▶ _Text excerpt_
──────────
In my algorithm I have to access to one value of the table do some operations with it and after update the value. In the end what I should have is a function which I pass an index to it and then I get a value, and after I have to use another function to write a value in the table.
I found one called tile coding , this one is based on several look up tables, does anyone know any other method?.
Thanks.
I'd look at the types of numbers you need to store and pull out the information that's common for many of them. For example, if they're tightly clustered, you can take the mean, store it, and store the offsets. The offsets will have fewer bits than the original numbers. Or, if they're more or less uniformly distributed, you can store the first number and then store the offset to the next number.
It would help to know what your key is to look up the numbers.
I need more detail on the problem. If you cannot store the real value of the integers but instead an approximation, that means you are going to reduce (throw away) some of the data (detail), correct? I think you are looking for a hash, which can be an artform in itself. For example say you have 32 bit values, one hash would be to take the 4 bytes and xor them together, this would result in a single 8 bit value, reducing your storage by a factor of 4 but also reducing the real value of original data. Typically you could/would go further and perhaps and only use a few of those 8 bits , say the lower 4 and reduce the value further.
I think my real problem is either you need the data or you dont, if you need the data you need to compress it or find more memory to store it. If you dont, then use a hash of some sort to reduce the number of bits until you reach the amount of memory you have for storage.
Read http://www.cs.ualberta.ca/~sutton/RL-FAQ.html
"Function approximation" refers to the
use of a parameterized functional form
to represent the value function
(and/or the policy), as opposed to a
simple table."
──────────
Pixel coordinate grounding data:
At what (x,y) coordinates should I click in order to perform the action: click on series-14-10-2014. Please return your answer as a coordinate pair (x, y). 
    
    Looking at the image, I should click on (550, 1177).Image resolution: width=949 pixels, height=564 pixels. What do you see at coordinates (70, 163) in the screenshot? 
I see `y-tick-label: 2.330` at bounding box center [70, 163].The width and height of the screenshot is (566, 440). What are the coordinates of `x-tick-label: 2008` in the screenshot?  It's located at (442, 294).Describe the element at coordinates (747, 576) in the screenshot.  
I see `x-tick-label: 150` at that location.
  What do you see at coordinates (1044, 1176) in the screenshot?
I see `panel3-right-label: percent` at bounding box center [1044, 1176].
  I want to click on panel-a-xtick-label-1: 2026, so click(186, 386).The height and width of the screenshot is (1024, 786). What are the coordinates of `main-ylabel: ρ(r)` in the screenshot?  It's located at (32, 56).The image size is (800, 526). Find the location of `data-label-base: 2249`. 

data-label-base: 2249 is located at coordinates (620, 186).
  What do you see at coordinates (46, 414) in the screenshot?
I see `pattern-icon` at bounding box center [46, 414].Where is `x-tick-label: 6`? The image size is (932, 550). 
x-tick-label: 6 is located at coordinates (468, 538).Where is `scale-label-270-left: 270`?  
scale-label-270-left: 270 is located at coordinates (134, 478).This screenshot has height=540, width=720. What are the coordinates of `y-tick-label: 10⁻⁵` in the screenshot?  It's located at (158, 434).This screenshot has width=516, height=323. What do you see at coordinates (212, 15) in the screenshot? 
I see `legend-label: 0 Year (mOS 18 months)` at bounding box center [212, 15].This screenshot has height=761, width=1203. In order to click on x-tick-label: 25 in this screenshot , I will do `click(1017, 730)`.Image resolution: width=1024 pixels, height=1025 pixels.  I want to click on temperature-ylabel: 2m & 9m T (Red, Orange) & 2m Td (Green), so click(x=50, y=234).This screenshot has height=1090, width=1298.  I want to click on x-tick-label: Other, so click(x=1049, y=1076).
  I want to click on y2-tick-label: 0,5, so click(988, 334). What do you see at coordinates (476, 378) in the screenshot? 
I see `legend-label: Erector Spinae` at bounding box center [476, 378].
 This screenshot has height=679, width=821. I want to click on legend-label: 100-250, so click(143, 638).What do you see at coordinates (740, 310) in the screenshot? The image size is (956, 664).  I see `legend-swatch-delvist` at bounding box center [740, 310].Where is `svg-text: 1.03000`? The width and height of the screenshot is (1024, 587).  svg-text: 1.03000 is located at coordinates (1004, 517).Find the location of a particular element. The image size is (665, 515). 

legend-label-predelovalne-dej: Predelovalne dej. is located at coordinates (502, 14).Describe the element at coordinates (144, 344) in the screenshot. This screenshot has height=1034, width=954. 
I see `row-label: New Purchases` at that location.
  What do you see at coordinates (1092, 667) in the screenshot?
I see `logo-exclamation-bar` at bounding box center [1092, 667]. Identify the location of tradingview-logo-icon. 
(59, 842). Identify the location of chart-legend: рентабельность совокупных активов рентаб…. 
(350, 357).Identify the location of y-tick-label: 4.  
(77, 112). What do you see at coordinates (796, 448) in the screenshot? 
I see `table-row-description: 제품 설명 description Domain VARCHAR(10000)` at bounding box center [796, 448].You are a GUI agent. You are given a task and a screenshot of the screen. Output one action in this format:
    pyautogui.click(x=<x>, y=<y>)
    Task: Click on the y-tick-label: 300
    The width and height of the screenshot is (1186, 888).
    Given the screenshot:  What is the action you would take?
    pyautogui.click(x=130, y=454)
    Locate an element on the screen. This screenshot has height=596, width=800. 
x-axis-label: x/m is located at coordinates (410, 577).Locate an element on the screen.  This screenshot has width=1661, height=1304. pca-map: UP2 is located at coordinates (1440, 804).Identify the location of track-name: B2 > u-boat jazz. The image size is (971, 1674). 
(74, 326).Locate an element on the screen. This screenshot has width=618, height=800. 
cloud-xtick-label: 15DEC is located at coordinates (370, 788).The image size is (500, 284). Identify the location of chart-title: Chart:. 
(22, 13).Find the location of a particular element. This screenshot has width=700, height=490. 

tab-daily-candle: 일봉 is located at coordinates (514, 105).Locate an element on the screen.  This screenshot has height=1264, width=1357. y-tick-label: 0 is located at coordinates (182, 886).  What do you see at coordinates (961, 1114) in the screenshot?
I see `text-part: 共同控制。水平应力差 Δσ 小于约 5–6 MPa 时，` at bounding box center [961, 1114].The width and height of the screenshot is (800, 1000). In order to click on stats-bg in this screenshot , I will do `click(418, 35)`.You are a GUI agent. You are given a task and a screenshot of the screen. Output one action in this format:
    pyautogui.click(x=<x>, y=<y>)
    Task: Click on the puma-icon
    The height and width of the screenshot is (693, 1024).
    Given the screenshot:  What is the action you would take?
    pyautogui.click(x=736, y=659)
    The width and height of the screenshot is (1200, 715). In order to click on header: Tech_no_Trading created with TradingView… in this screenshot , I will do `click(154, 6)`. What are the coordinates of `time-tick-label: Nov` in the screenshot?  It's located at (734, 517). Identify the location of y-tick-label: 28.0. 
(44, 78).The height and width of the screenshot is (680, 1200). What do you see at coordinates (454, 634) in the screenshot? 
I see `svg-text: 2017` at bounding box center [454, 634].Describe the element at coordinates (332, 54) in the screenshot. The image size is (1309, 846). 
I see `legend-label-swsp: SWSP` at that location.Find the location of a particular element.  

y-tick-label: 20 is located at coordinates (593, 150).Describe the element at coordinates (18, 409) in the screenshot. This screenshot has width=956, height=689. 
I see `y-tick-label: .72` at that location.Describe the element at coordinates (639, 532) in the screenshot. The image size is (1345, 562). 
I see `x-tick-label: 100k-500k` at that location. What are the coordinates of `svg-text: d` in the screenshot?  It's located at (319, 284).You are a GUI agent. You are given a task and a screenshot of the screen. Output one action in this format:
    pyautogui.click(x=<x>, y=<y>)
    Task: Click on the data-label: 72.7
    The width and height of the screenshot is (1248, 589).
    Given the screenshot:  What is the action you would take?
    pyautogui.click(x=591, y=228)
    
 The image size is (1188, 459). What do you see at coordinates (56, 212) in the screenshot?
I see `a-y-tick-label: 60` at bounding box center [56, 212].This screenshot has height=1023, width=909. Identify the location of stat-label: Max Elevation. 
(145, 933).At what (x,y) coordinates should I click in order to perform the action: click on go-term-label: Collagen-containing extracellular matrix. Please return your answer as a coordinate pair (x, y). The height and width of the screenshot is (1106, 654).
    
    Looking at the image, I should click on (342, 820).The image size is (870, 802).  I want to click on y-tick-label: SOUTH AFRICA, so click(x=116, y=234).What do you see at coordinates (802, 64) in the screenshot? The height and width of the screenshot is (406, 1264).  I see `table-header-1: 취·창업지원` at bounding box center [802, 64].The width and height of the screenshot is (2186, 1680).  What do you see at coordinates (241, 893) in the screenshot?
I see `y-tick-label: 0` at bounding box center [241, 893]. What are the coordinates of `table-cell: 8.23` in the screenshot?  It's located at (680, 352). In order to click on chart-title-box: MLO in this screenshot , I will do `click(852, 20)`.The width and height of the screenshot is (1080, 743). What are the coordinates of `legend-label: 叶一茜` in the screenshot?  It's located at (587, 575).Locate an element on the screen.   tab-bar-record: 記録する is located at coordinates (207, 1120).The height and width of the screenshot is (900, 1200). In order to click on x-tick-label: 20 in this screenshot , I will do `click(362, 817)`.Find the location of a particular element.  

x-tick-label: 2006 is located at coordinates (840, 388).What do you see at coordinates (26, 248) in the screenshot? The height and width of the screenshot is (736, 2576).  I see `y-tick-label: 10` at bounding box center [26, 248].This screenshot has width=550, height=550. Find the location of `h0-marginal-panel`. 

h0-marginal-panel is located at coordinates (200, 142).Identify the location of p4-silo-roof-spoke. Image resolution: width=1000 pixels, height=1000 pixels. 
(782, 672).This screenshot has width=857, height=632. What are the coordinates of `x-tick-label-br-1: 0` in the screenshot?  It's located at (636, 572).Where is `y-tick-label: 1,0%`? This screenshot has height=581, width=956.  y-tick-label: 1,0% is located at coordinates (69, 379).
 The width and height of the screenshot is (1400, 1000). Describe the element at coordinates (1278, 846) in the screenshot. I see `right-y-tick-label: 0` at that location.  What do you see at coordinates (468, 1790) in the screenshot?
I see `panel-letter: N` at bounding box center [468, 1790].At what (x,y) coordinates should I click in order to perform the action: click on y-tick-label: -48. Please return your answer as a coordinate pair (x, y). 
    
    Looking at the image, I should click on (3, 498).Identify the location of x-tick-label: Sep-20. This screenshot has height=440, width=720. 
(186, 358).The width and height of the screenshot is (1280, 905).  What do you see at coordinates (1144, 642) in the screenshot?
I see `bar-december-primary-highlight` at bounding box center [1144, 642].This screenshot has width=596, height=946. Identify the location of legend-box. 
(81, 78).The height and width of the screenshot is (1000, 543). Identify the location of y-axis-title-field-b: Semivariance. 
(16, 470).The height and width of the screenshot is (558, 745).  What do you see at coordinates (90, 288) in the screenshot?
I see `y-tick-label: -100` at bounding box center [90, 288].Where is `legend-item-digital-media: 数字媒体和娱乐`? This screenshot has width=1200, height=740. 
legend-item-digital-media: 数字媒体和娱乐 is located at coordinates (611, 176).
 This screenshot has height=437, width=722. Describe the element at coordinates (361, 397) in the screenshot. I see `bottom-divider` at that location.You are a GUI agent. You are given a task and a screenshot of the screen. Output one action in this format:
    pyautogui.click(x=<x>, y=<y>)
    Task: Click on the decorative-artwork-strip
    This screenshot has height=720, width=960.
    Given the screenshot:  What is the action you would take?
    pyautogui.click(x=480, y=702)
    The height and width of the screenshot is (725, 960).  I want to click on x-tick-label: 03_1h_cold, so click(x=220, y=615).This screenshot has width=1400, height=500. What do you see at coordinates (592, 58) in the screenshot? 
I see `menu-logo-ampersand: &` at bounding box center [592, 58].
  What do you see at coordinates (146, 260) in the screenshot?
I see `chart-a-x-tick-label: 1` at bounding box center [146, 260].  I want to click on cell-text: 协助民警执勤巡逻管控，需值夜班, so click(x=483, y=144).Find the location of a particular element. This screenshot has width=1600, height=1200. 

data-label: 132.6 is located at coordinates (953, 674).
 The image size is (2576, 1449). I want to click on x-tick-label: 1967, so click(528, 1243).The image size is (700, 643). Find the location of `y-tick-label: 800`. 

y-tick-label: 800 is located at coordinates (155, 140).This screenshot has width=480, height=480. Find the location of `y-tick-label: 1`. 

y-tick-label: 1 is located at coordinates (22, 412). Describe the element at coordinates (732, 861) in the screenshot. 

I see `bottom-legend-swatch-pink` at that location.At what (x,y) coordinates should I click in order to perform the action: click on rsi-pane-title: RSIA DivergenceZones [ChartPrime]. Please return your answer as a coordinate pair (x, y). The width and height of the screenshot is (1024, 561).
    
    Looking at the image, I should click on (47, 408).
──────────
▶ _Using the information_
1 > In the forum thread about approximating table values, what method did the original poster find that is based on several look up tables?
2 > Continue the forum thread about approximating table values from the end of its last sentence.

▶ _Answers_
1 > Tile coding.

2 >
Perhaps that applies. Also, update your question with additional facts -- don't merely answer in the comments.
Edit.
A bit array can easily store a bit for each of your millions of numbers. Let's say you have numbers in the range of 1 to 8 million. In a single megabyte of storage you can have a 1 bit for each number in your set and a 0 for each number not in your set.
If you have numbers in the range of 1 to 32 million, you'll require 4Mb of memory for a big table of all 32M distinct numbers.
See my answer to Modern, high performance bloom filter in Python? for a Python implementation of a bit array of unlimited size.
If you are merely looking for the presence of the number in question a bloom filter, might be what you are looking for. Honestly though your question is fairly vague and confusing. It would help to explain what Q values are, and what you do with them once you find them in the table.
If your set of integers is homongenous, then you could try a hash table, because there is a trick you can use to cut the size of the stored integers, in your case, in half.
Assume the integer, n, because its set is homogenous can be the hash. Assume you have 0x10000 (16k) buckets. Each bucket index, iBucket = n&FFFF. Each item in a bucket need only store 16 bits, since the first 16 bits are the bucket index. The other thing you have to do to keep the data small is to put the count of items in the bucket, and use an array to hold the items in the bucket. Using a linked list will be too large and slow. When you iterate the array looking for a match, remember you only need to compare the 16 bits that are stored.
So assuming a bucket is a pointer to the array and a count. On a 32 bit system, this is 64 bits max. If the number of ints was small enough we might be able to do some fancy things and use 32 bits for a bucket. 16k * 8 bytes = 524k, 2 million shorts = 4mb. So this gets you a method to lookup the ints and about 40% compression.